Merging SHAQ Players for Fun and Profit

BOUNTY
7 min read

Dolt is a version controlled database. Dolt uses the Git-model of source control and applies it to the data and schema of a SQL database. That makes Dolt the first and only SQL database you can branch and merge. We also built DoltHub, a place on the internet to share and collaborate on Dolt databases. DoltHub adds forks, pull requests, and issues to the Dolt ecosystem.

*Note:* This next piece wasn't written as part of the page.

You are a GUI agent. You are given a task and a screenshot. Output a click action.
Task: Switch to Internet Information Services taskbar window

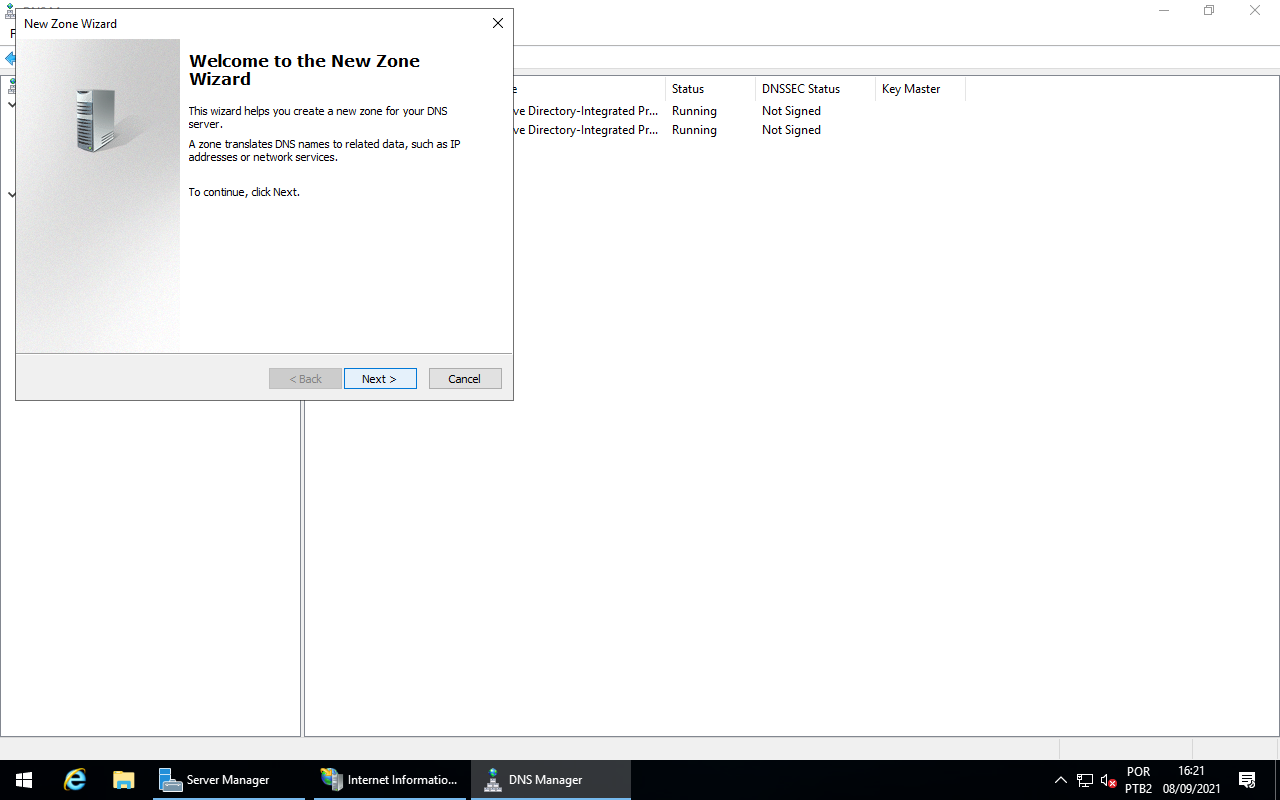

After we built the above, we were looking for clever ways to bootstrap the data ecosystem on DoltHub. We came up with data bounties. We put up a cash prize to have data sourced and put into a Dolt database. We use pull requests to ensure data quality. We pay the bounty based on the amount of data added to the database. Bounties are fun, collaborative, and profitable for bounty hunters.

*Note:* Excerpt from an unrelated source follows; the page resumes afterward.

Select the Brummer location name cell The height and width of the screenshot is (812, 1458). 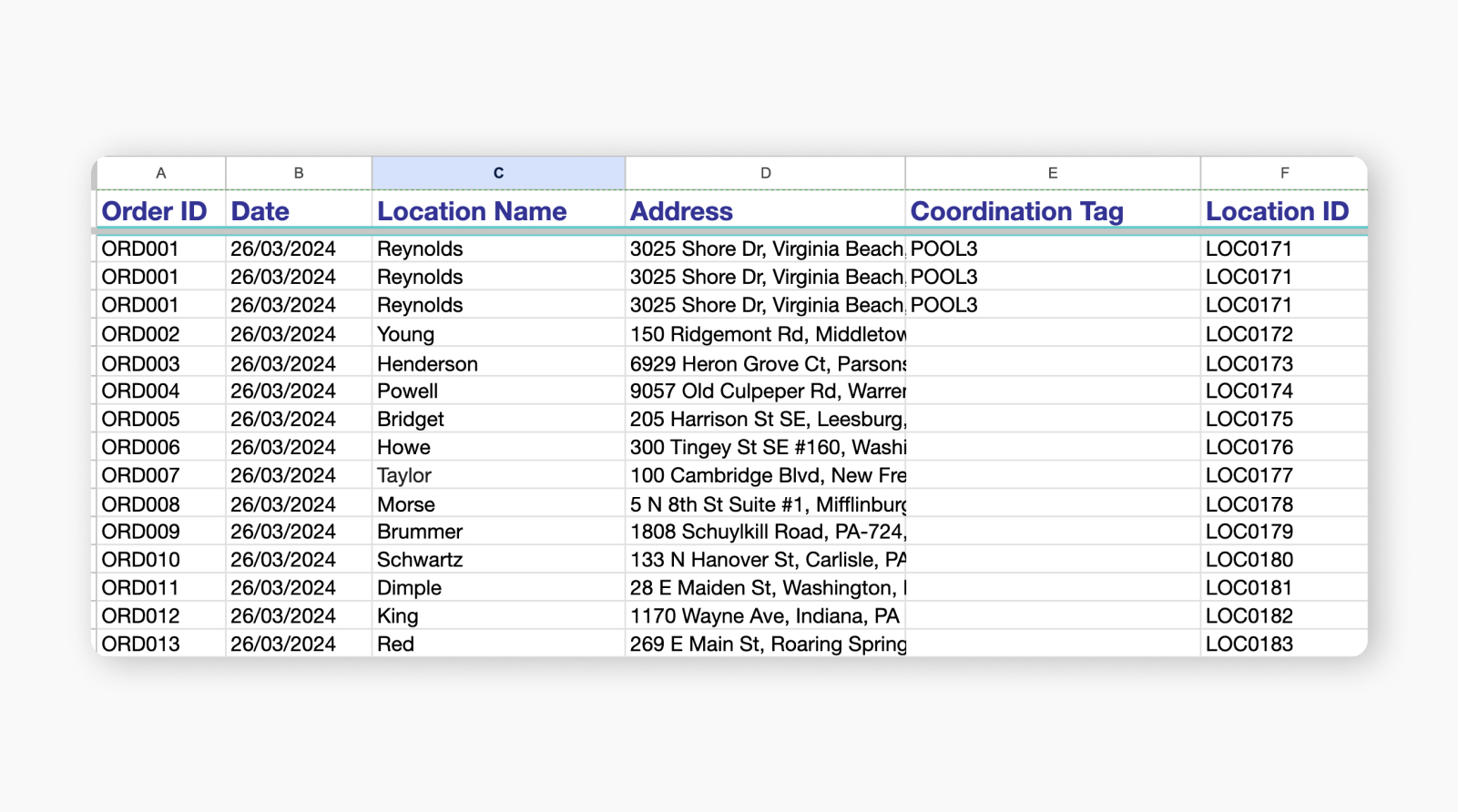[x=420, y=532]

Our current bounty is called SHAQ. We're trying to assemble a database of every basketball player and team in the world. We want to join all the players across leagues in a single ID space. We've collected a lot of data so far, 153 leagues, 9360 teams, and 342742 players. Bounty submissions have slowed down as we've collected almost all of the readily available data.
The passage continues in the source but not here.